Activity.
Reproduce exactly, from the data that follows, the line with "Image resolution: width=1280", the line with "Click the printer", and every line that lies between them.

Supplied records.
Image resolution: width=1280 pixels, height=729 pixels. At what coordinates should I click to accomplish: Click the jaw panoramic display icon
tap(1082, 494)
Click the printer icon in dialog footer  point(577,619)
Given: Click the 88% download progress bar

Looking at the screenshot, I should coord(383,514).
--
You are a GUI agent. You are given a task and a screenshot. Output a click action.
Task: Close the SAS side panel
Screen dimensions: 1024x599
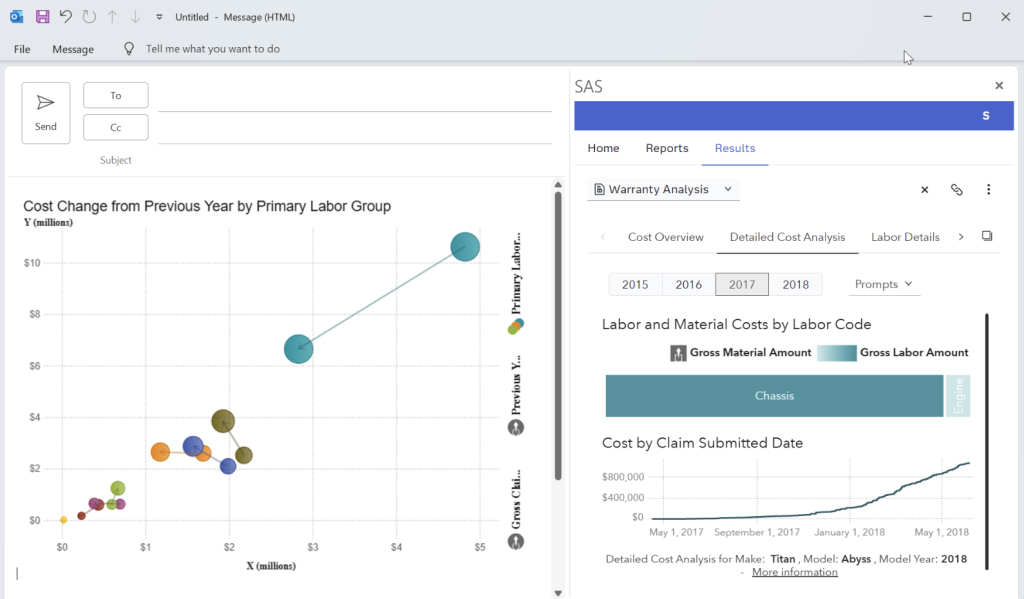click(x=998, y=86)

Task response.
Image resolution: width=1280 pixels, height=729 pixels. At what coordinates should I click to accomplish: Click the jaw panoramic display icon
tap(1082, 494)
Click the printer icon in dialog footer  point(577,619)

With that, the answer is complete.